# GOAL OF THE EXERCISE:
In the records, each line holding "dimensions" must be reported.

*** Begin section ***

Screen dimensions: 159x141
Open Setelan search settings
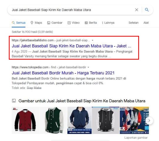coord(133,23)
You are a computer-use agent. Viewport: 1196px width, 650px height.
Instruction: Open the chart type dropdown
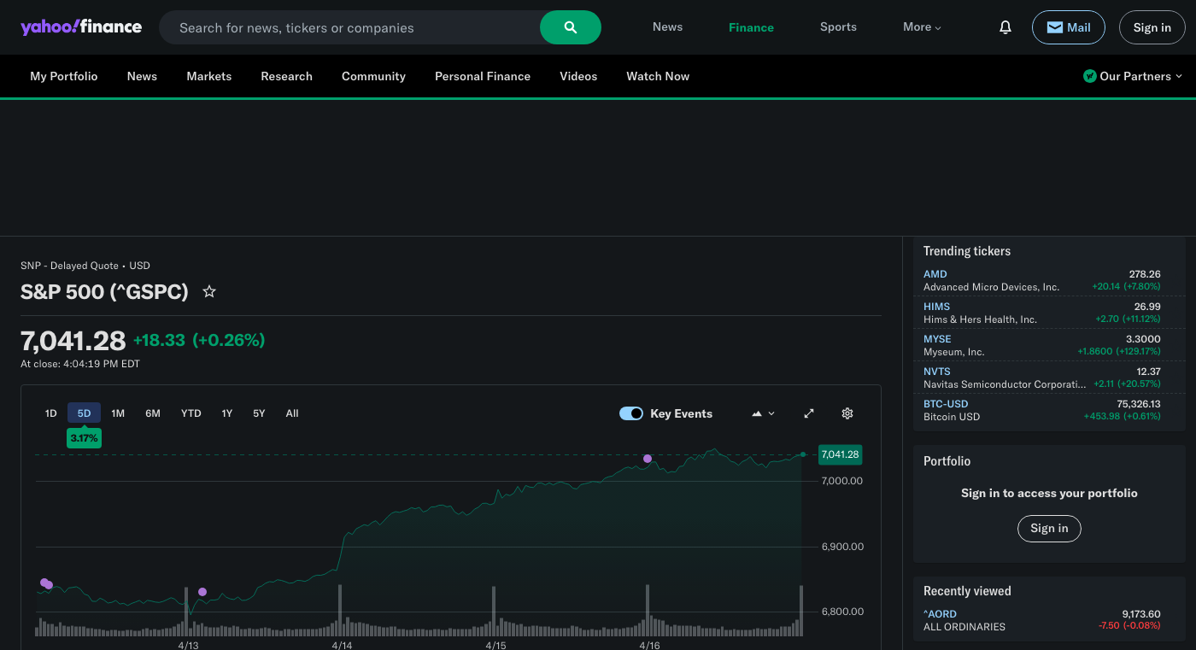[x=763, y=413]
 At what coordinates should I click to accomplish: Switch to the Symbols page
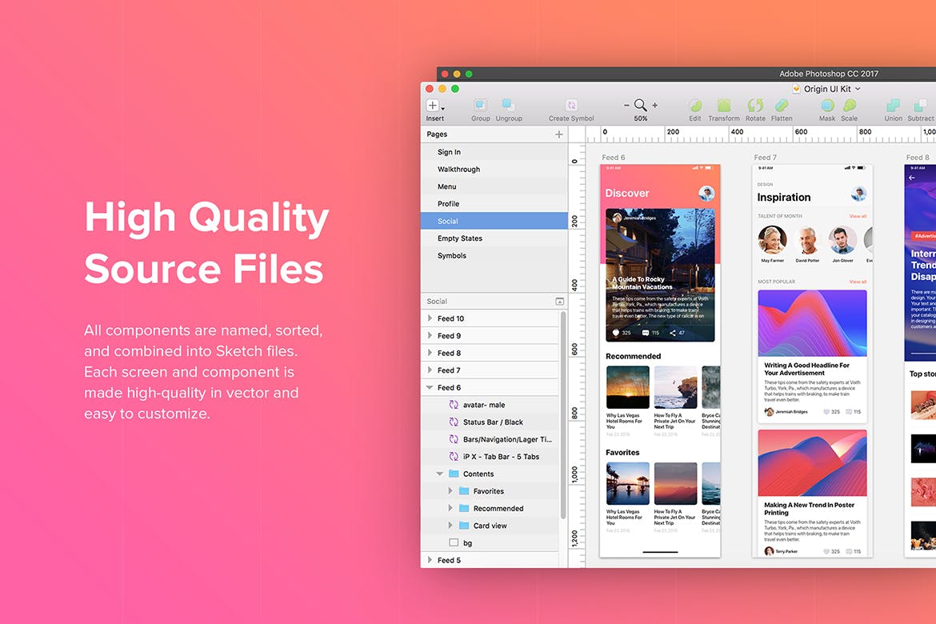(452, 255)
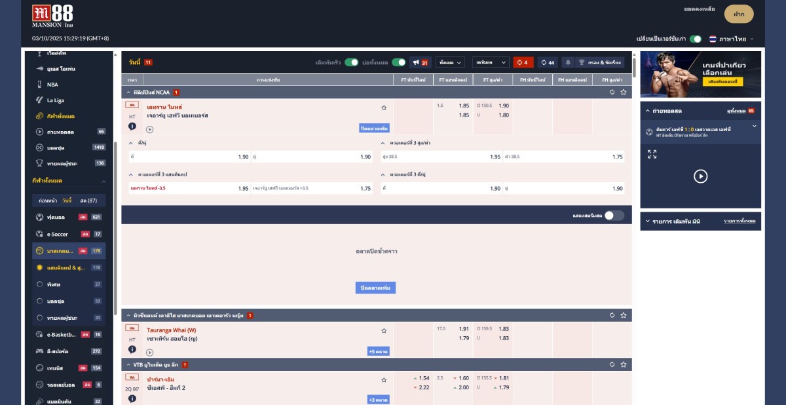This screenshot has height=405, width=786.
Task: Click the +5 markets button for Tauranga Whai
Action: pyautogui.click(x=378, y=351)
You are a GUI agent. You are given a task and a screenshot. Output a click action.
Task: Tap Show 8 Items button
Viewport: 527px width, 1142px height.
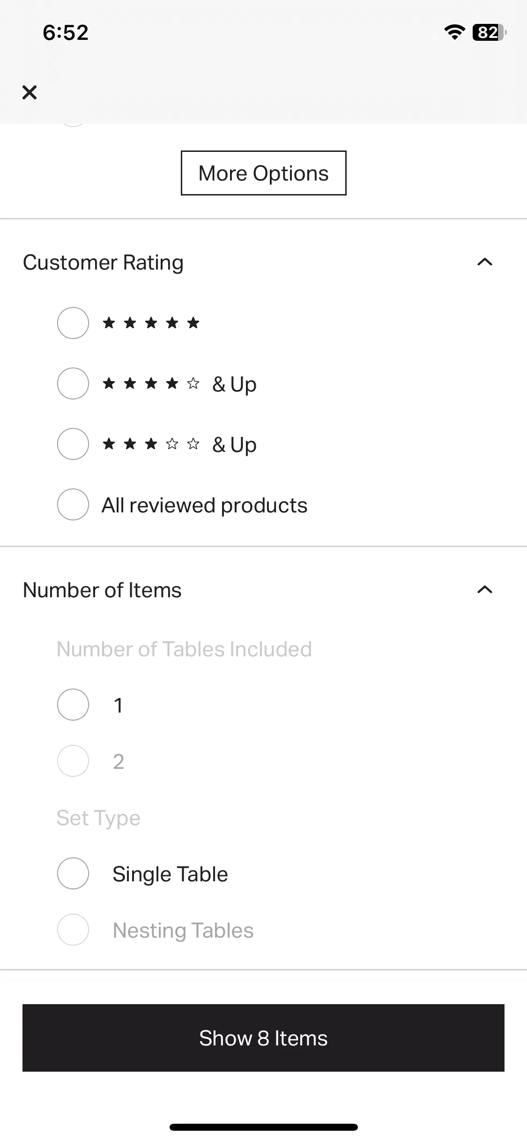coord(263,1038)
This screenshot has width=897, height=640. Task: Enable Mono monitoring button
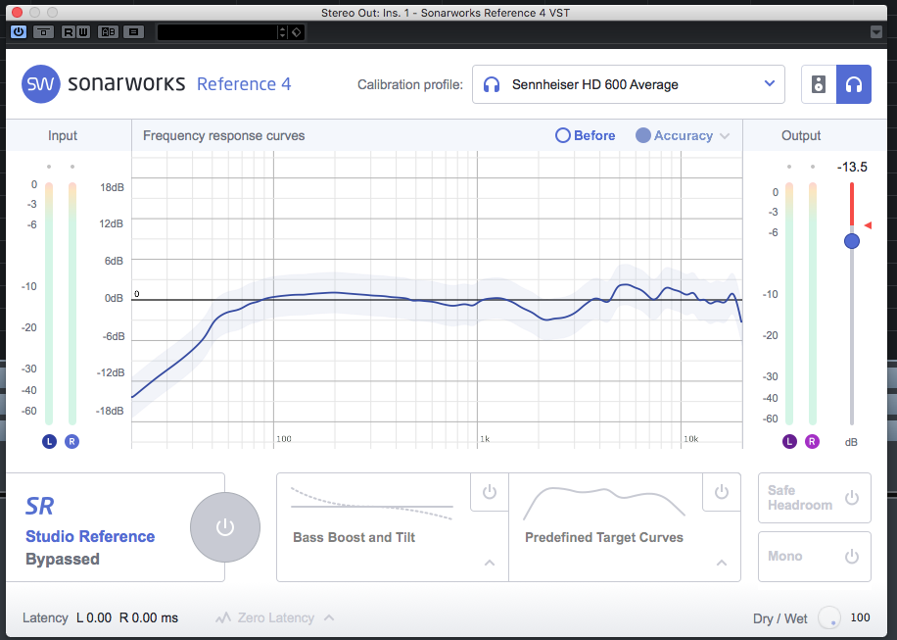click(814, 557)
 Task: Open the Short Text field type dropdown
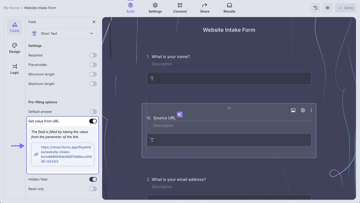[63, 33]
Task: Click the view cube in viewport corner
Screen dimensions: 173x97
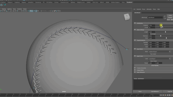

*** End section ***

# SOLUTION TO THE EXERCISE:
Screen dimensions: 159x141
Screen dimensions: 173x97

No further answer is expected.